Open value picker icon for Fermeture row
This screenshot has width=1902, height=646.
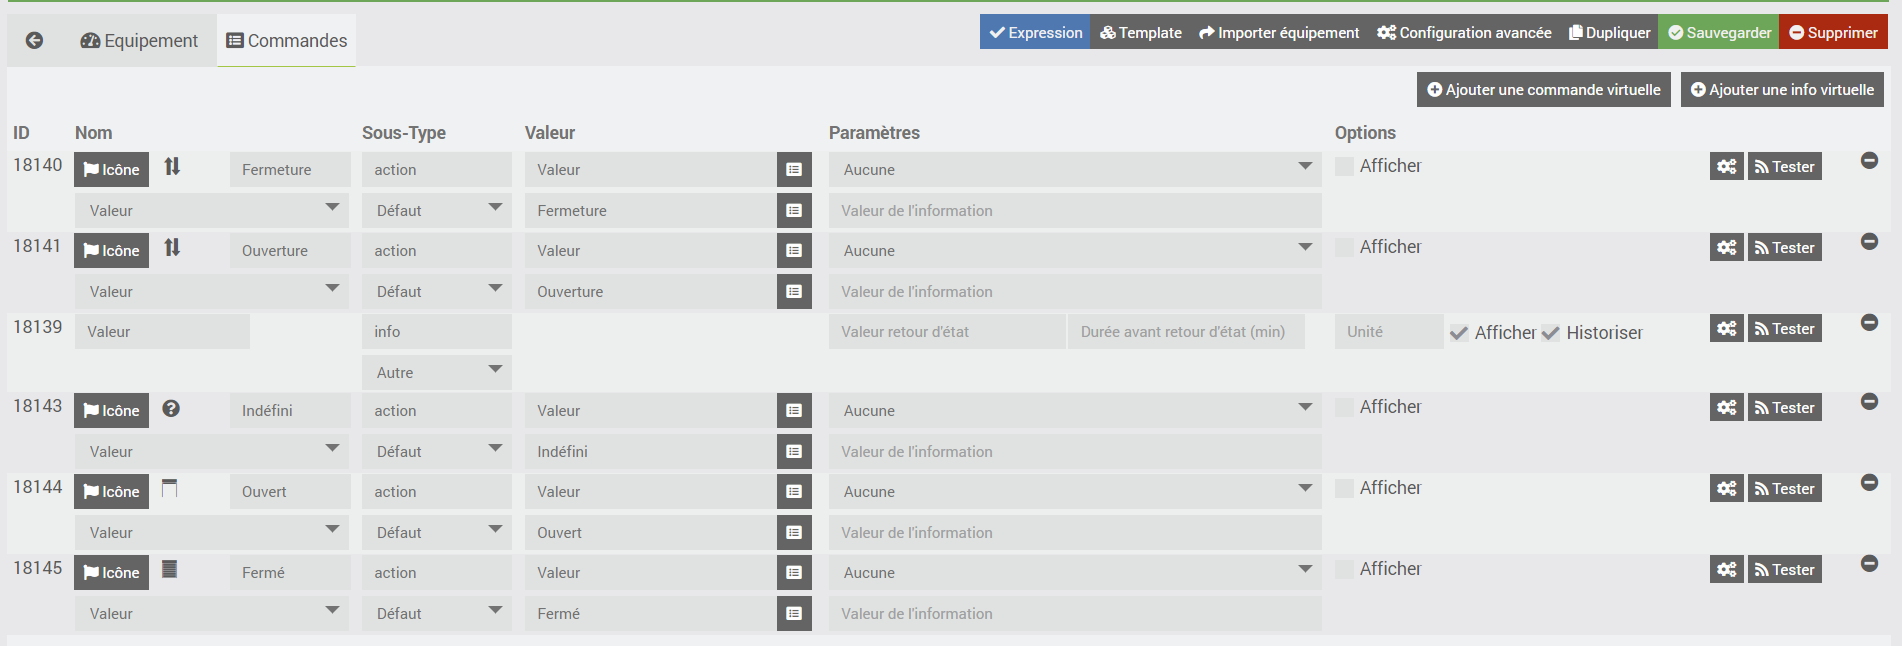coord(794,211)
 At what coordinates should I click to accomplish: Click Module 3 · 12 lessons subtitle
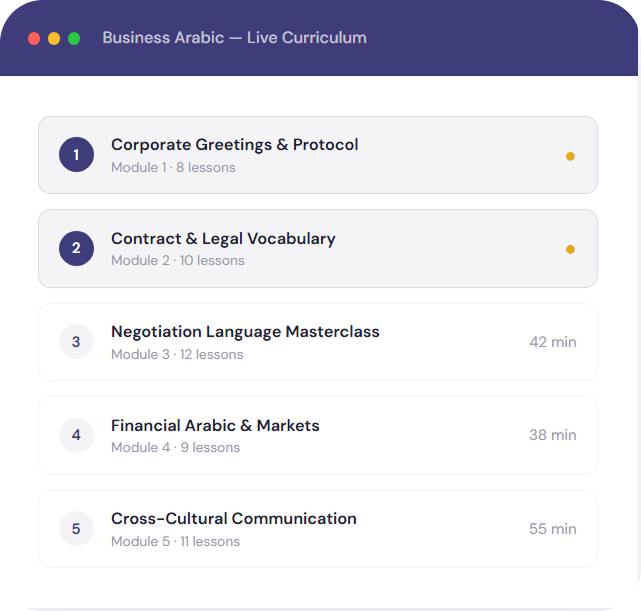point(176,355)
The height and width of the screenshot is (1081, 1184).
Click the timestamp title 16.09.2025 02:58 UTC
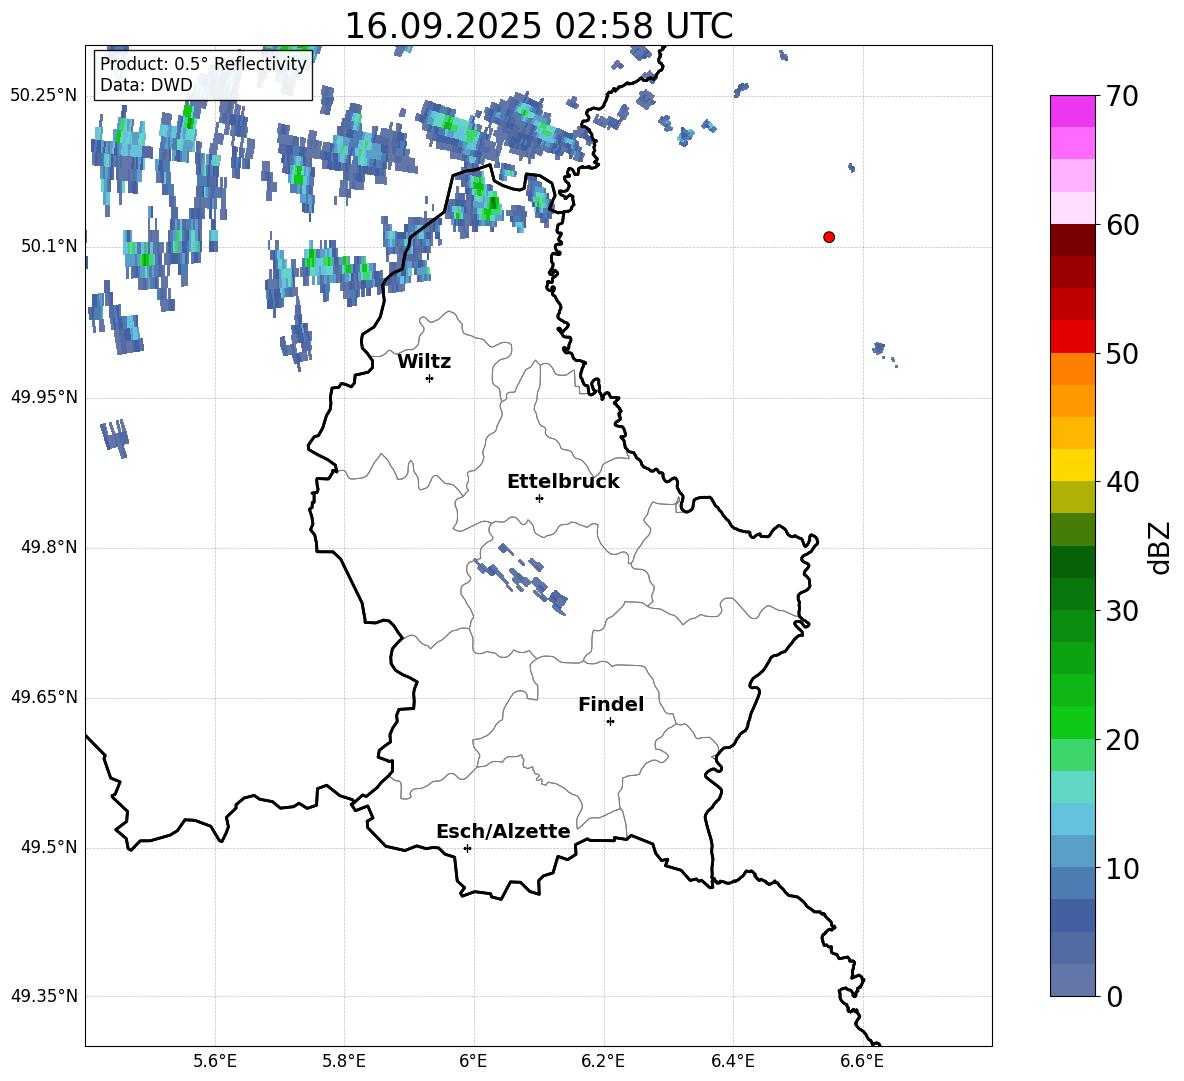pyautogui.click(x=538, y=26)
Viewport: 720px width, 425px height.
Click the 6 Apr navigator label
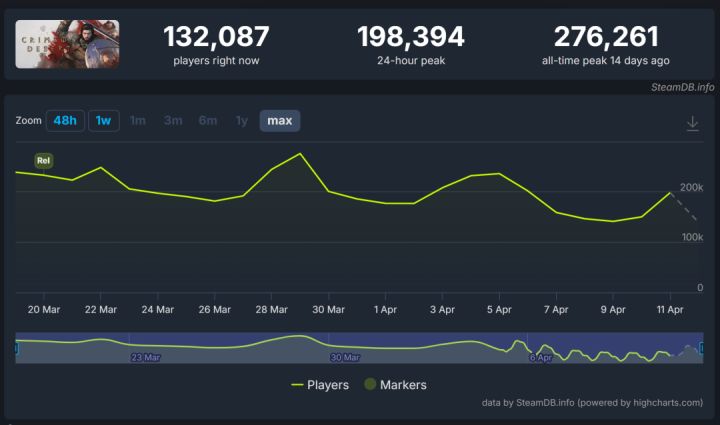click(541, 357)
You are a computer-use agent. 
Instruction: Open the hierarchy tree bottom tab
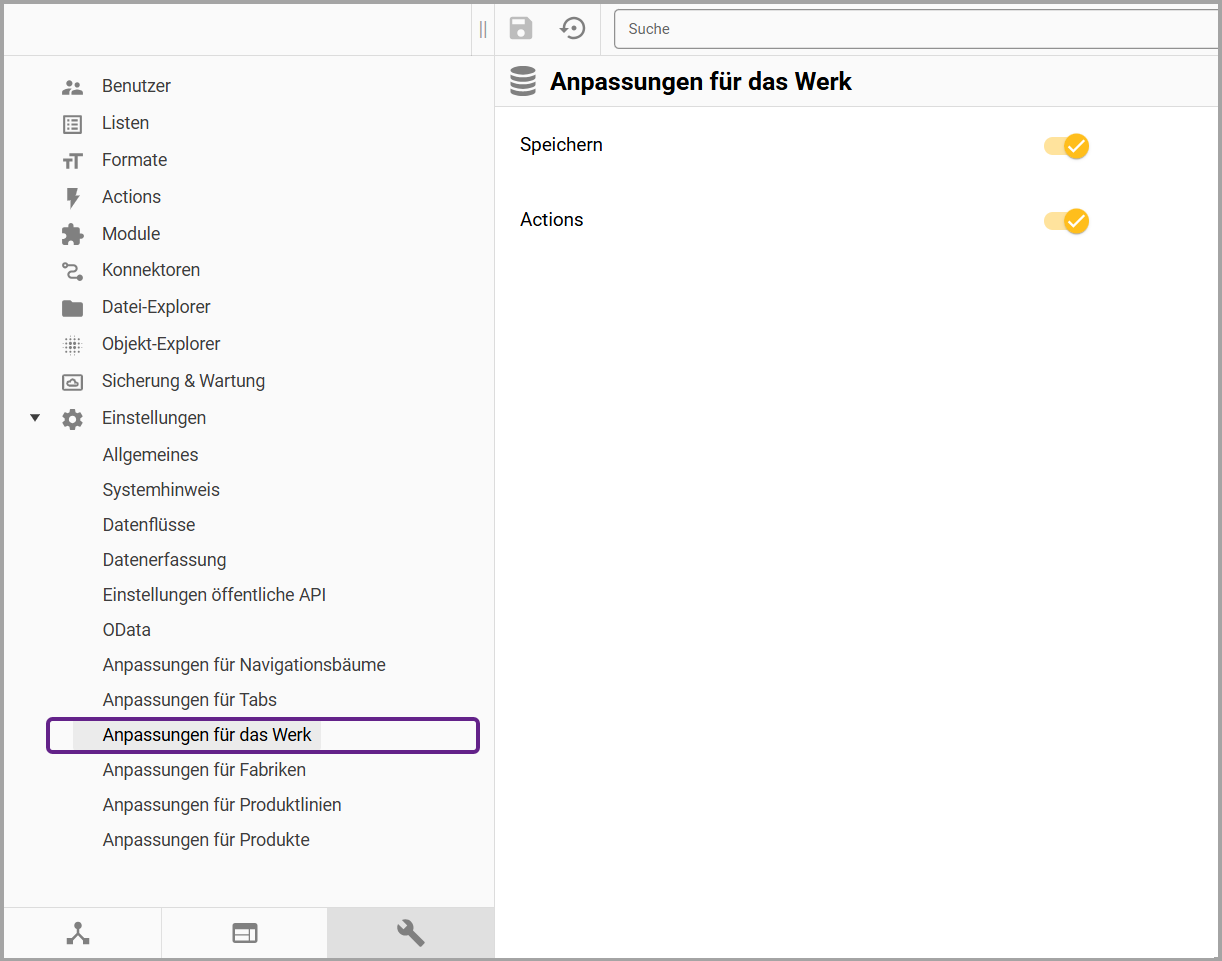(78, 933)
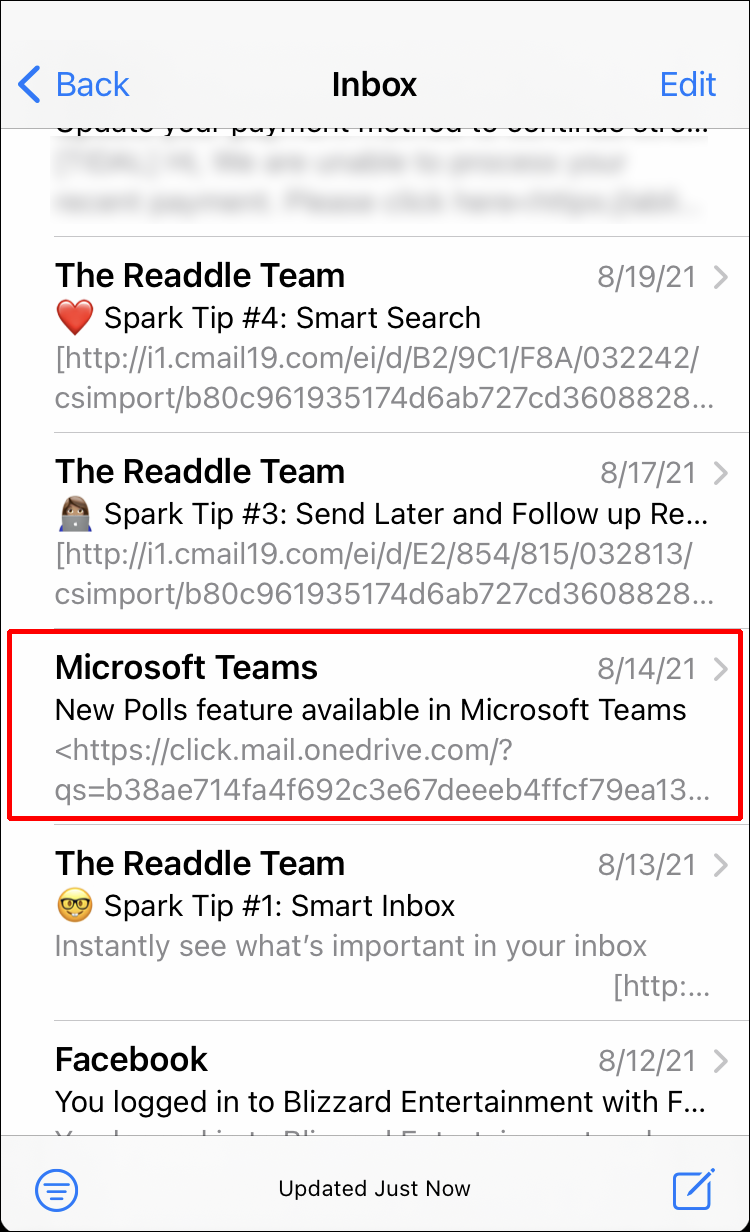This screenshot has width=750, height=1232.
Task: Tap the technologist emoji on Spark Tip #3
Action: click(x=75, y=515)
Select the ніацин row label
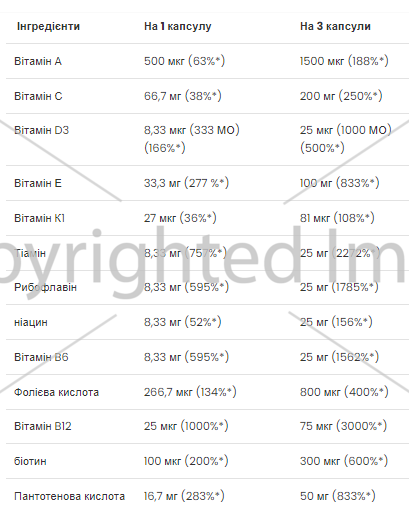The image size is (409, 512). point(31,323)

- - - - - - -

Pictures in the records must not appear in the copy; transcribe everything else precisely.

Solution to this problem:
Open value picker icon for Fermeture row
This screenshot has width=1902, height=646.
coord(794,211)
 At what coordinates should I click to accomplish: Click Module 3 · 12 lessons subtitle
point(176,355)
The height and width of the screenshot is (1081, 1184).
Click the timestamp title 16.09.2025 02:58 UTC
pyautogui.click(x=538, y=26)
Viewport: 720px width, 425px height.
Click the 6 Apr navigator label
click(541, 357)
You are a computer-use agent. 
Instruction: Open the hierarchy tree bottom tab
(78, 933)
This screenshot has width=750, height=1232.
Task: Tap the technologist emoji on Spark Tip #3
Action: click(x=75, y=515)
Select the ніацин row label
The image size is (409, 512). point(31,323)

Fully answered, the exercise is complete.